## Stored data

+--

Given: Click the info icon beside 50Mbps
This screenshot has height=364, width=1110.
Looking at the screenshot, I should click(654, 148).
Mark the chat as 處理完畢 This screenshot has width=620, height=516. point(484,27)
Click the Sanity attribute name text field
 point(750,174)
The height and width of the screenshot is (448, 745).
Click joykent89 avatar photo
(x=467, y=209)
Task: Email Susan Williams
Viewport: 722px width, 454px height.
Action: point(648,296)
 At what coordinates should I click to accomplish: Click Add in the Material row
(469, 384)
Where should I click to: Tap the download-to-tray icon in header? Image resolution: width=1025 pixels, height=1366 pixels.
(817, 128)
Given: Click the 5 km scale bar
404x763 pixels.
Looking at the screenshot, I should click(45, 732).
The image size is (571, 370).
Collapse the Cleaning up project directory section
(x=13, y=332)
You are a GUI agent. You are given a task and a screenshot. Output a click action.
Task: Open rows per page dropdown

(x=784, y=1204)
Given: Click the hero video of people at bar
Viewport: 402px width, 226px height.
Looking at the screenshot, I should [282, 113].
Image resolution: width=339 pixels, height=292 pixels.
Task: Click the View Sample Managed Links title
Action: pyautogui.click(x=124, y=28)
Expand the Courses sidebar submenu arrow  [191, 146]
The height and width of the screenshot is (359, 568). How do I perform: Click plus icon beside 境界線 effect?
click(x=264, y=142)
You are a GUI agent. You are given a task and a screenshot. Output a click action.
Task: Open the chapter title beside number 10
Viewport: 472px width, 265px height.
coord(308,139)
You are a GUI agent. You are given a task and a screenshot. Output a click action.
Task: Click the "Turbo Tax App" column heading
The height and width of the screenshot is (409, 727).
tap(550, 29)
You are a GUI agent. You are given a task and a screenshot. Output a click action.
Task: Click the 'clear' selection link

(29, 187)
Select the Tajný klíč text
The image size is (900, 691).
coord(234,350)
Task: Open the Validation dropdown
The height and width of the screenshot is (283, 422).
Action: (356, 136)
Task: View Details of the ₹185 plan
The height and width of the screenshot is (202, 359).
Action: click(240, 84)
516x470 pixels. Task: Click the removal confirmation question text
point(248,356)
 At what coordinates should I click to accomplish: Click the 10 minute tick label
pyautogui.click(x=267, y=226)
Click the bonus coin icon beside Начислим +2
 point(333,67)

+--

## REQUIREMENT
Every one of the entries must be printed exactly.

## ANSWER AREA
Given: Click the info icon beside 50Mbps
This screenshot has height=364, width=1110.
Looking at the screenshot, I should click(654, 148).
Mark the chat as 處理完畢 This screenshot has width=620, height=516. point(484,27)
Click the Sanity attribute name text field
 point(750,174)
The height and width of the screenshot is (448, 745).
Click joykent89 avatar photo
(x=467, y=209)
Task: Email Susan Williams
Viewport: 722px width, 454px height.
Action: point(648,296)
 At what coordinates should I click to accomplish: Click Add in the Material row
(469, 384)
Where should I click to: Tap the download-to-tray icon in header? Image resolution: width=1025 pixels, height=1366 pixels.
(817, 128)
Given: Click the 5 km scale bar
404x763 pixels.
Looking at the screenshot, I should click(45, 732).
The image size is (571, 370).
Collapse the Cleaning up project directory section
(x=13, y=332)
You are a GUI agent. You are given a task and a screenshot. Output a click action.
Task: Open rows per page dropdown

(x=784, y=1204)
Given: Click the hero video of people at bar
Viewport: 402px width, 226px height.
Looking at the screenshot, I should [282, 113].
Image resolution: width=339 pixels, height=292 pixels.
Task: Click the View Sample Managed Links title
Action: pyautogui.click(x=124, y=28)
Expand the Courses sidebar submenu arrow  [191, 146]
The height and width of the screenshot is (359, 568). How do I perform: Click plus icon beside 境界線 effect?
click(x=264, y=142)
You are a GUI agent. You are given a task and a screenshot. Output a click action.
Task: Open the chapter title beside number 10
Viewport: 472px width, 265px height.
coord(308,139)
You are a GUI agent. You are given a task and a screenshot. Output a click action.
Task: Click the "Turbo Tax App" column heading
The height and width of the screenshot is (409, 727).
tap(550, 29)
You are a GUI agent. You are given a task and a screenshot. Output a click action.
Task: Click the 'clear' selection link

(29, 187)
Select the Tajný klíč text
The image size is (900, 691).
coord(234,350)
Task: Open the Validation dropdown
The height and width of the screenshot is (283, 422).
Action: (356, 136)
Task: View Details of the ₹185 plan
The height and width of the screenshot is (202, 359).
Action: click(240, 84)
516x470 pixels. Task: Click the removal confirmation question text
point(248,356)
 At what coordinates should I click to accomplish: Click the 10 minute tick label
pyautogui.click(x=267, y=226)
Click the bonus coin icon beside Начислим +2
 point(333,67)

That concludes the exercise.